Discover the four decision-making paradigms that make agents useful in business by Andreas Welsch’s featured article.
Copyright: intelligencebriefing.substack.com – “Machine Teaching: How AI Agents Learn New Tricks”
On June 11, Kence Anderson (Founder & Machine Teaching Expert) joined me on “What’s the BUZZ?” and shared how AI agents acquire knowledge about new things in a world that keeps constantly evolving. Don’t Generative AI and LLM already contain all the relevant knowledge? Here is what we’ve talked about…
The Essence of Machine Teaching
Machine Learning has been a buzzword for years, but the latest frontier is MachineTeaching. Machine learning involves systems learning from data to identify patterns and make predictions. But if machines can learn, they can and should be taught. Teaching is about breaking down tasks into manageable chunks and guiding the learning process to ensure efficiency and effectiveness.

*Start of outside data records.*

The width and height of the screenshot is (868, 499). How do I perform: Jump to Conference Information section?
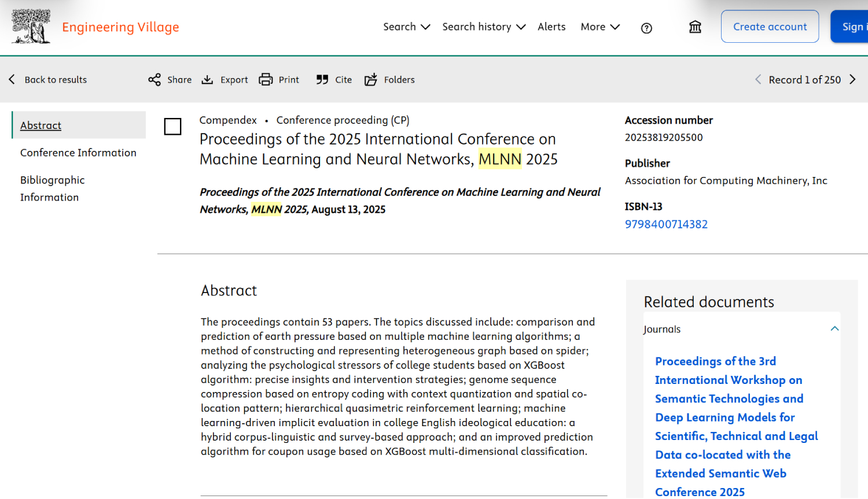tap(78, 153)
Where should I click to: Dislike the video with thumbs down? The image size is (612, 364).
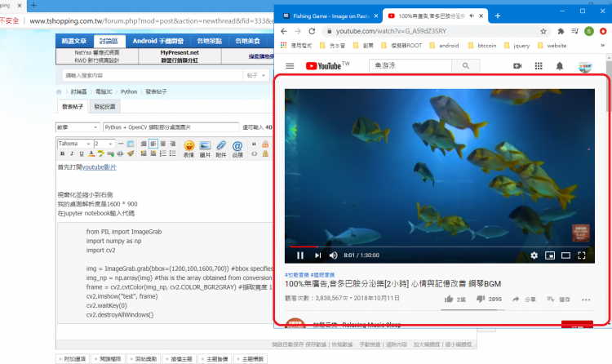pyautogui.click(x=481, y=300)
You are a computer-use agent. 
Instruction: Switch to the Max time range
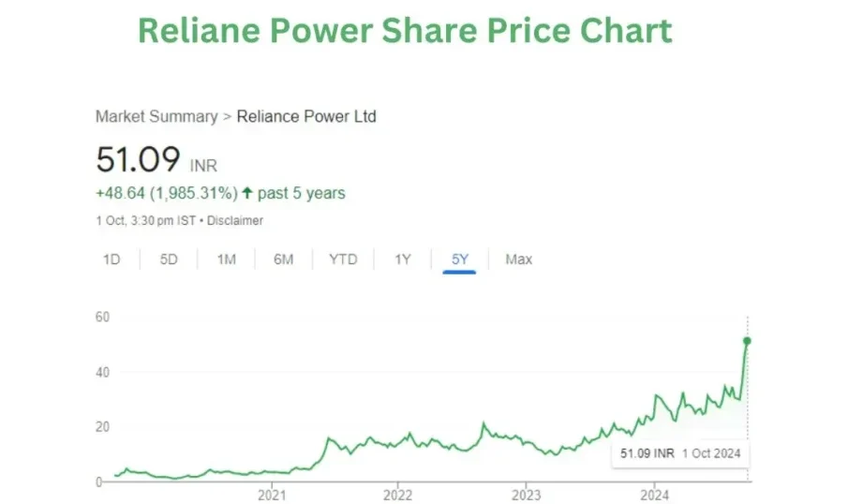(518, 259)
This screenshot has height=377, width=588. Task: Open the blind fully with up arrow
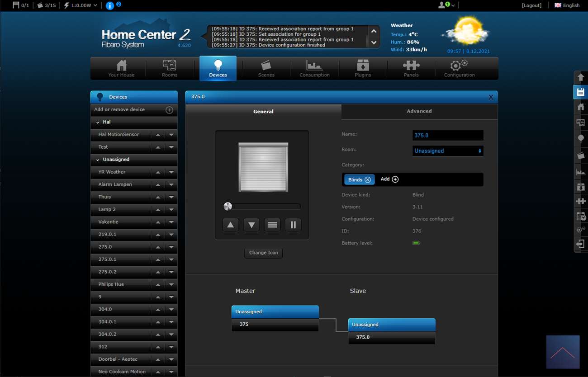point(231,225)
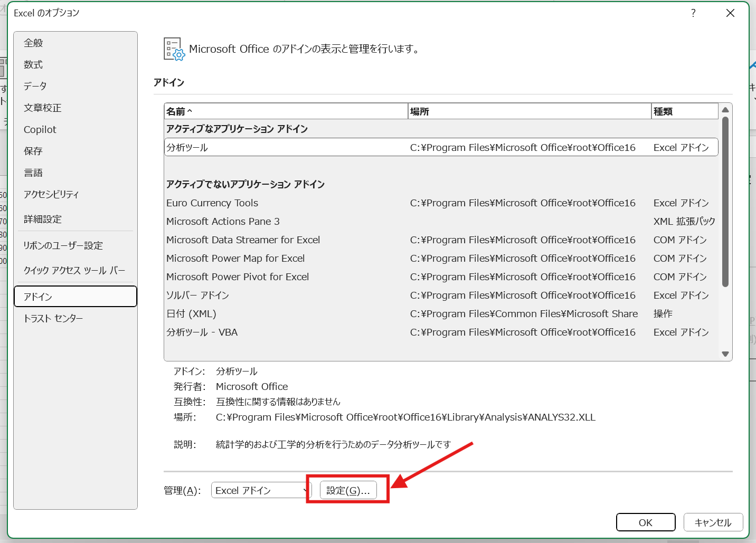Open the 言語 settings category
The height and width of the screenshot is (543, 756).
point(33,172)
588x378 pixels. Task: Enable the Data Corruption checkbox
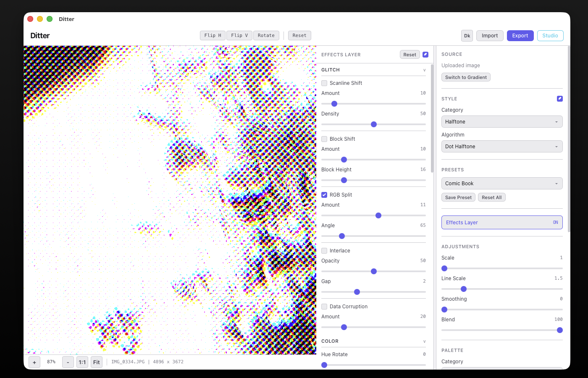point(324,307)
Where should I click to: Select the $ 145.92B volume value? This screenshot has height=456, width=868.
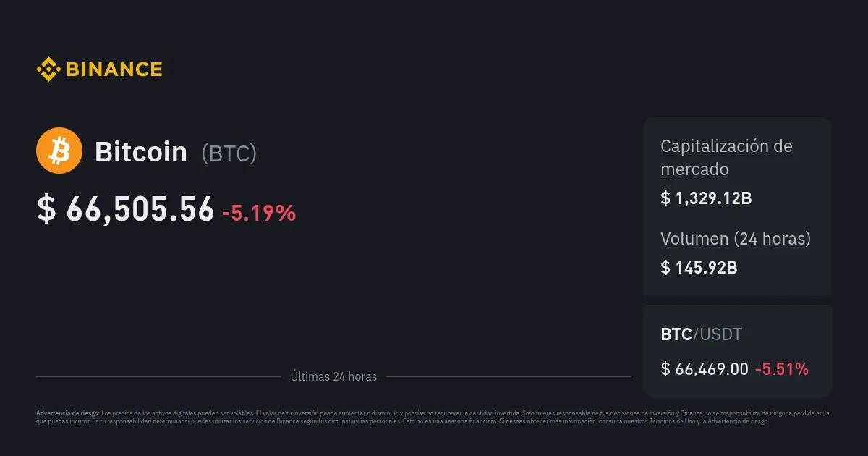[x=699, y=267]
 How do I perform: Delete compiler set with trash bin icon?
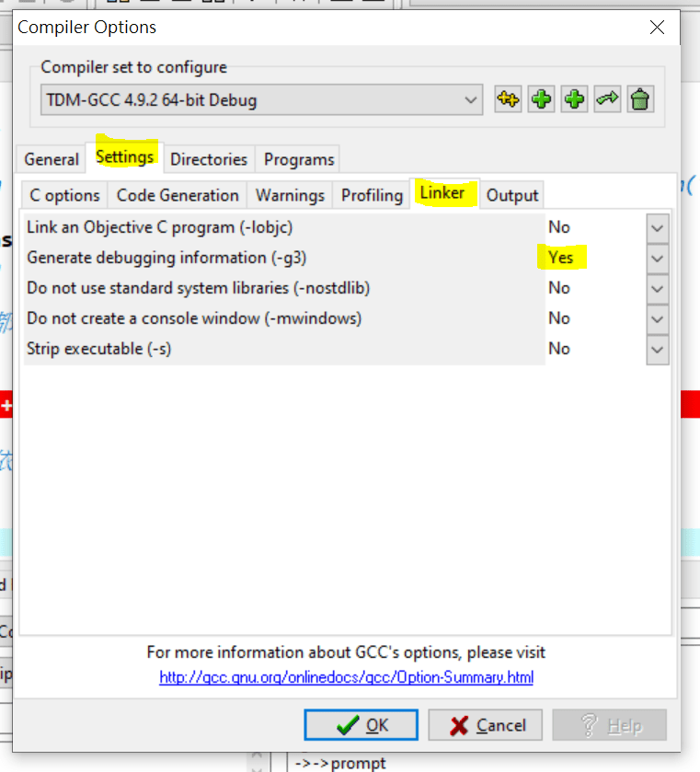pos(640,99)
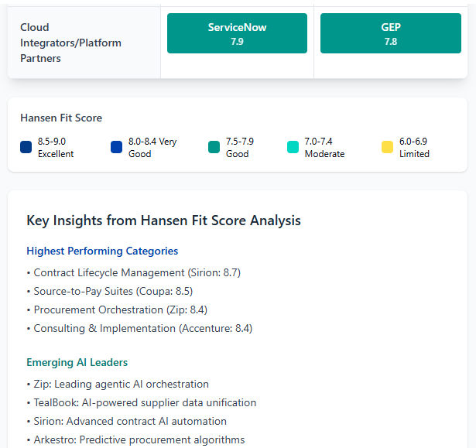Select the Consulting & Implementation Accenture entry
476x448 pixels.
tap(142, 328)
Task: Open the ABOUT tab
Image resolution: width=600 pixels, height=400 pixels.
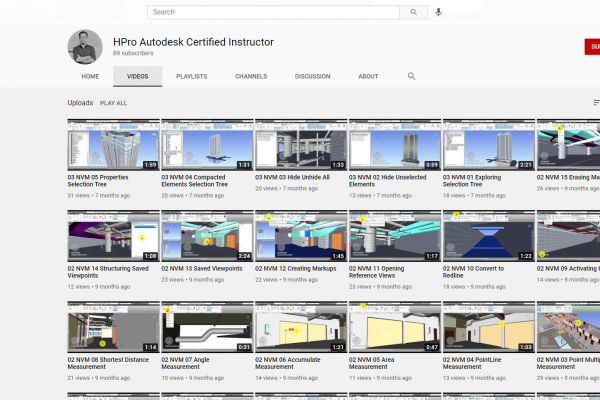Action: coord(368,76)
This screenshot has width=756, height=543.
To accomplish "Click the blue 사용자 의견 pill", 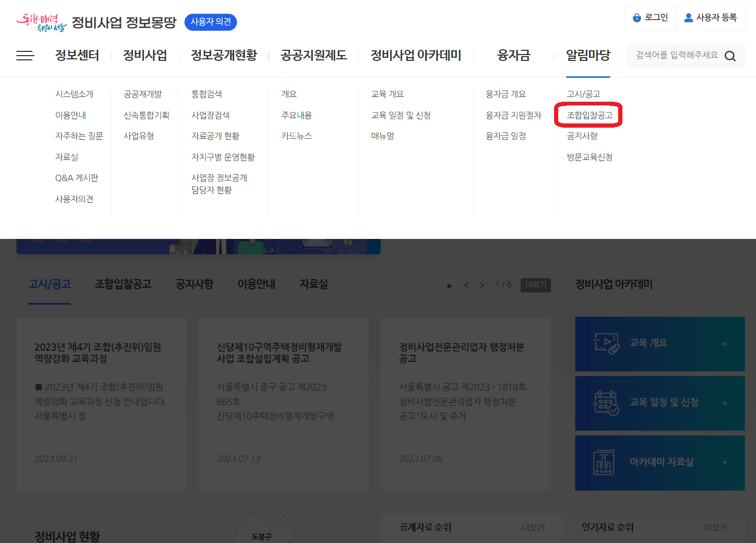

Teaching in AI is akin to training in sports or music. Expert teachers break down complex tasks into smaller, practiceable skills. This approach ensures that AI systems learn efficiently, focusing on promising areas rather than wasting resources on less productive ones. By drawing on human analogies, machine teaching makes AI systems more robust and adaptable.
Moreover, addressing objections to this approach, it’s emphasized that drawing boundaries around what AI learns doesn’t limit its potential. Just as humans benefit from structured learning environments, so do machines. Teaching, therefore, is about enhancing AI’s capability to perform high-value tasks by leveraging structured guidance and expertise.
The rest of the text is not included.